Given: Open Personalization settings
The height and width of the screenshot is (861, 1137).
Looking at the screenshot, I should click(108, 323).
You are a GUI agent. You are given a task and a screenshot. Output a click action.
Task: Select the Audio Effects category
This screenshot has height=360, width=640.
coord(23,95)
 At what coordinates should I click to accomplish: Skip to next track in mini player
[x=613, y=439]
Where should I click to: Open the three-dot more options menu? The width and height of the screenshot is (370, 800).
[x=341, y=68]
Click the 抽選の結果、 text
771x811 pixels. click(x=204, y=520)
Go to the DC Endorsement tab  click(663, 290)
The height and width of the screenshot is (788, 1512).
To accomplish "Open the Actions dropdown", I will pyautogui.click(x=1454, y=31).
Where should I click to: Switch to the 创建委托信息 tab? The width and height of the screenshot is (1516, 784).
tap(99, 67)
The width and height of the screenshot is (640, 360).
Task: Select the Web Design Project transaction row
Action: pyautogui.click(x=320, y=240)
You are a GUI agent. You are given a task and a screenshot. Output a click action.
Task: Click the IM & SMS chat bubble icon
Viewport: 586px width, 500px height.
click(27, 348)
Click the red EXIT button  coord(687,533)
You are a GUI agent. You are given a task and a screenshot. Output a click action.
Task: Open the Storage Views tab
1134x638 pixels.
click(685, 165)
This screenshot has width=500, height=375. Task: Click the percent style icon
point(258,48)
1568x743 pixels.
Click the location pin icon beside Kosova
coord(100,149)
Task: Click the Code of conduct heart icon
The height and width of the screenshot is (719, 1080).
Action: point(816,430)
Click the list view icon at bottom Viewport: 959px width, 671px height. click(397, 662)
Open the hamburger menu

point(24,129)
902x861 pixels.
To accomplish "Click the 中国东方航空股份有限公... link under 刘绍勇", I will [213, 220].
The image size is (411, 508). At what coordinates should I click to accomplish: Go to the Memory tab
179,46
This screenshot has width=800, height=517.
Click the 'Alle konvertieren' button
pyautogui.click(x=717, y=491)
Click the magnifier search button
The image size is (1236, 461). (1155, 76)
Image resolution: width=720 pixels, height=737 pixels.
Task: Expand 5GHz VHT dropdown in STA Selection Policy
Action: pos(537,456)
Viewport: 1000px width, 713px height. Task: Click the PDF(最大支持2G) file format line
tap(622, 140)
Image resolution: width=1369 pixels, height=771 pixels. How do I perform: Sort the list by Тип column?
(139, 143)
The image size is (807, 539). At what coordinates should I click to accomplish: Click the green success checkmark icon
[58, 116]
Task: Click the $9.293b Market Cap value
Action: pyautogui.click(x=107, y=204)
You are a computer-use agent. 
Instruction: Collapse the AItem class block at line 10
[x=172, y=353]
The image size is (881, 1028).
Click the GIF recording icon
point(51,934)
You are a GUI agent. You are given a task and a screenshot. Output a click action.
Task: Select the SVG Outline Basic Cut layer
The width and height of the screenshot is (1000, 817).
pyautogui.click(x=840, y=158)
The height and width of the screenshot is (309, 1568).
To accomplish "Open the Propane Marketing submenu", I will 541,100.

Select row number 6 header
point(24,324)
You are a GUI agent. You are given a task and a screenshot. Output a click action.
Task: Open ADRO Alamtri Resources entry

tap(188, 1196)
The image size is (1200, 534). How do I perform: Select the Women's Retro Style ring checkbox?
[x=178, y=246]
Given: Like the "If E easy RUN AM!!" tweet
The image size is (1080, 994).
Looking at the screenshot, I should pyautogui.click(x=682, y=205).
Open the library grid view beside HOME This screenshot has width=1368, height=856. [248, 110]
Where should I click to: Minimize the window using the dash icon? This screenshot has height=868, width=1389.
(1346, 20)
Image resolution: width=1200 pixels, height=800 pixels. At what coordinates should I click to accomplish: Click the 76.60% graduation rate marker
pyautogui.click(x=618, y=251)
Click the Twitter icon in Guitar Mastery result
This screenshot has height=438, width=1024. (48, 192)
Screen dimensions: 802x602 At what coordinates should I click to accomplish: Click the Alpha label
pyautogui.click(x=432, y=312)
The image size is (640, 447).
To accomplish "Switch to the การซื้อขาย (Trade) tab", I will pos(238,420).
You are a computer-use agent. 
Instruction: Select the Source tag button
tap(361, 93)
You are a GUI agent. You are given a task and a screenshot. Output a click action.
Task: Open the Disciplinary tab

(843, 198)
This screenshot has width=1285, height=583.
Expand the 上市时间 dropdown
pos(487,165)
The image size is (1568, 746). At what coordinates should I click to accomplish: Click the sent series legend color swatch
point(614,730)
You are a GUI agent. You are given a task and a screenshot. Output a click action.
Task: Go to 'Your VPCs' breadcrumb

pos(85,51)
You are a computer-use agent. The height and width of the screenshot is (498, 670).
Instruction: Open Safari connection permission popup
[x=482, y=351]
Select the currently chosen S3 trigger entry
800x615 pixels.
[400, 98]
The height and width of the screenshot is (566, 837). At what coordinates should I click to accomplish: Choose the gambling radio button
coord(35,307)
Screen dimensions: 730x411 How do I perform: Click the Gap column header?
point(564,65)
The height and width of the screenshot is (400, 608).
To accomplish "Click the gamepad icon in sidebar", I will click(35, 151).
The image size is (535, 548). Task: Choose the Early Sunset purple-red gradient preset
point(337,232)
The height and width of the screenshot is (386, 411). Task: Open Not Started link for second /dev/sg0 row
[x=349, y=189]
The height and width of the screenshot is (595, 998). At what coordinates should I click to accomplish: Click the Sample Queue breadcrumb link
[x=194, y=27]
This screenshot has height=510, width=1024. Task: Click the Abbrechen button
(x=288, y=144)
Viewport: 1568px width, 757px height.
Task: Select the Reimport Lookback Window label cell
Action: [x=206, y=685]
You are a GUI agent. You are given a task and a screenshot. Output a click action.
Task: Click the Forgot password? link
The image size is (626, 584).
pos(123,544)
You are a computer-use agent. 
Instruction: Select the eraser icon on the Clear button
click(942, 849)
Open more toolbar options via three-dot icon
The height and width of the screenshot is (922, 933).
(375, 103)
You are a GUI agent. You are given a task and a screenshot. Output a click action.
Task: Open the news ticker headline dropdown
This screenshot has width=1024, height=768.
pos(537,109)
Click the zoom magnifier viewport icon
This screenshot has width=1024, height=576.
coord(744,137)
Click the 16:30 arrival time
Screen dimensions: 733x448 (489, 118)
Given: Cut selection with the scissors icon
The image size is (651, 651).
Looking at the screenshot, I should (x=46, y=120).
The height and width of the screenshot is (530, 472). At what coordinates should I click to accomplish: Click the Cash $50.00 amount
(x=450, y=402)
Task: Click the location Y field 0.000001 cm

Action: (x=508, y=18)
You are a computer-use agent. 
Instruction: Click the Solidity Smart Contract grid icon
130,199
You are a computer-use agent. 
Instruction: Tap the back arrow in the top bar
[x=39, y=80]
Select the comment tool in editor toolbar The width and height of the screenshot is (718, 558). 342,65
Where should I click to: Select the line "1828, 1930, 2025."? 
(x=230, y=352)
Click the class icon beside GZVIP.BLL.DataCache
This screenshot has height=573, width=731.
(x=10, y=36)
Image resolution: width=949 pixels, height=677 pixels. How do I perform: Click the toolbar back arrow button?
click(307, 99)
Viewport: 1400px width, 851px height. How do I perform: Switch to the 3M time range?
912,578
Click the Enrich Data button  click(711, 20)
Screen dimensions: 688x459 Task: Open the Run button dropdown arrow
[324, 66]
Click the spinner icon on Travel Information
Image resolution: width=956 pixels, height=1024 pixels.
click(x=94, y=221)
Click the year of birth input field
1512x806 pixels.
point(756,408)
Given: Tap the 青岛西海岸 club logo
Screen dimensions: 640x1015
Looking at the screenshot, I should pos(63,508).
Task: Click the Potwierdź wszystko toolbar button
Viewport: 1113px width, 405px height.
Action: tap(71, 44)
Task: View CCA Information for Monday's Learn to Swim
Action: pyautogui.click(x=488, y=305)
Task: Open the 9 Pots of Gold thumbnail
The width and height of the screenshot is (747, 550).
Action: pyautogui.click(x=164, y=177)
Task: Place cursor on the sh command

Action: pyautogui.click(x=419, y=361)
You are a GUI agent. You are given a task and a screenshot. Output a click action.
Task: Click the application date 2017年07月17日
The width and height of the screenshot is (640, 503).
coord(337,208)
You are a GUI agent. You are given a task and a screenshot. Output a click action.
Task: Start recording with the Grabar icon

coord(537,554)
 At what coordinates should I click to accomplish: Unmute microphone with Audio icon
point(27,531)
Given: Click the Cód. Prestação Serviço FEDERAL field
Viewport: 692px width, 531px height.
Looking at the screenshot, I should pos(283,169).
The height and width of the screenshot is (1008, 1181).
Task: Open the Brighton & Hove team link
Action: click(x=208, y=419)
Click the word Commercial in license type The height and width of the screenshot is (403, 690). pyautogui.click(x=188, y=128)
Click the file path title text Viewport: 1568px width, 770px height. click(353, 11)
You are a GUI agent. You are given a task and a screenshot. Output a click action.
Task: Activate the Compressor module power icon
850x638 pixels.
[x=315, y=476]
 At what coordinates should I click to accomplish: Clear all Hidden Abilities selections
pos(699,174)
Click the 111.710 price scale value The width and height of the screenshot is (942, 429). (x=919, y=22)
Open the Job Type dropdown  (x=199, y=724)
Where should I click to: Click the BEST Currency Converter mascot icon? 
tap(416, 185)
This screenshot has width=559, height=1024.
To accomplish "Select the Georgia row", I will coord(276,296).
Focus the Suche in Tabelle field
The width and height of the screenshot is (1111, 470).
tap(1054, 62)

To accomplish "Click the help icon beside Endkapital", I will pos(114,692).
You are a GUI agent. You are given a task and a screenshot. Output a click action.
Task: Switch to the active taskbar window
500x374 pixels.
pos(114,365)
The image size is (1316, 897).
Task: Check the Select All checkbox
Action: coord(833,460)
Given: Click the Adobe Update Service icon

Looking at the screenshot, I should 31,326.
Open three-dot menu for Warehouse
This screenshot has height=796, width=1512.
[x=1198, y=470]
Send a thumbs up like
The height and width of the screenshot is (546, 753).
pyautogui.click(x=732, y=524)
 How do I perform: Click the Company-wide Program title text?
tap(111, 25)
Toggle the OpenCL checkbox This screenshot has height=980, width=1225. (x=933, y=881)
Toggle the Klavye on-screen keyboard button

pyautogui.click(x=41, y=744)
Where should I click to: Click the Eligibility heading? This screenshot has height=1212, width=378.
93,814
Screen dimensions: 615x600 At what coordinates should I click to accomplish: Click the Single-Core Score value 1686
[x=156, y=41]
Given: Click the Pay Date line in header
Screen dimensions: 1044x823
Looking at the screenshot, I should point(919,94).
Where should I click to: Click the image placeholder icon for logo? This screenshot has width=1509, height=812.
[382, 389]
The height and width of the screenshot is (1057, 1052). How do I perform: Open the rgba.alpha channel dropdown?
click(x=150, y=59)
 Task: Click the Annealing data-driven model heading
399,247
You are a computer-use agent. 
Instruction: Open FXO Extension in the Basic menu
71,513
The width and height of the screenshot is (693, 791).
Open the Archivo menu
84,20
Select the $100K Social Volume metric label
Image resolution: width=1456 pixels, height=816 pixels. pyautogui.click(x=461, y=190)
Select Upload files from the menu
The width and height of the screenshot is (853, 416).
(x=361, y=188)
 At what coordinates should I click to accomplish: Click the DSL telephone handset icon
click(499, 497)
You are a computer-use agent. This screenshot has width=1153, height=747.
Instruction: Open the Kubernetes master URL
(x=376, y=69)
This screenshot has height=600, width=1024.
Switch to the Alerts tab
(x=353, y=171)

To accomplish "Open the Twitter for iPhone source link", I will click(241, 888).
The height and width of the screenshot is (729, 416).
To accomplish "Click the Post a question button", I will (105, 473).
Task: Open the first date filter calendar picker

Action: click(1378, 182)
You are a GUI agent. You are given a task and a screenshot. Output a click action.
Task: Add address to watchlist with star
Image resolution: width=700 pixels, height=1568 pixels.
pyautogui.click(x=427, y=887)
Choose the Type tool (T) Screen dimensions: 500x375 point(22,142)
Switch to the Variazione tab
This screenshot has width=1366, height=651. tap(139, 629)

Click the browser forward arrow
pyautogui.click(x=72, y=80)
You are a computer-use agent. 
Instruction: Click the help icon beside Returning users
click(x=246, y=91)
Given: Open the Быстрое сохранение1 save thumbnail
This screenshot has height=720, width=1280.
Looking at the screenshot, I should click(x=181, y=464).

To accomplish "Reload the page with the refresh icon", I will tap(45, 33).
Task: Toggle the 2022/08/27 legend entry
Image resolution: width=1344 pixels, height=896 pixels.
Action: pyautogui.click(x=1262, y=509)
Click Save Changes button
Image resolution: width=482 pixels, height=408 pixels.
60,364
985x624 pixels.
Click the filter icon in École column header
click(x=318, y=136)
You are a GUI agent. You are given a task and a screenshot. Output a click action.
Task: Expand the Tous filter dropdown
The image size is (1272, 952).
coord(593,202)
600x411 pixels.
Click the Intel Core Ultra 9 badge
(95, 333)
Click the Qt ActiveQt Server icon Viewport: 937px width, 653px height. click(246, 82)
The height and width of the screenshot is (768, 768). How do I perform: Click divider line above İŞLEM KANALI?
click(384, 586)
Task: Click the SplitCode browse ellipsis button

| WORK REQUIRED |
Look through the records above and please copy every line in which the string "thumbnail" occurs.

| YOUR RESPONSE |
Task: Open the 9 Pots of Gold thumbnail
Given: Open the Быстрое сохранение1 save thumbnail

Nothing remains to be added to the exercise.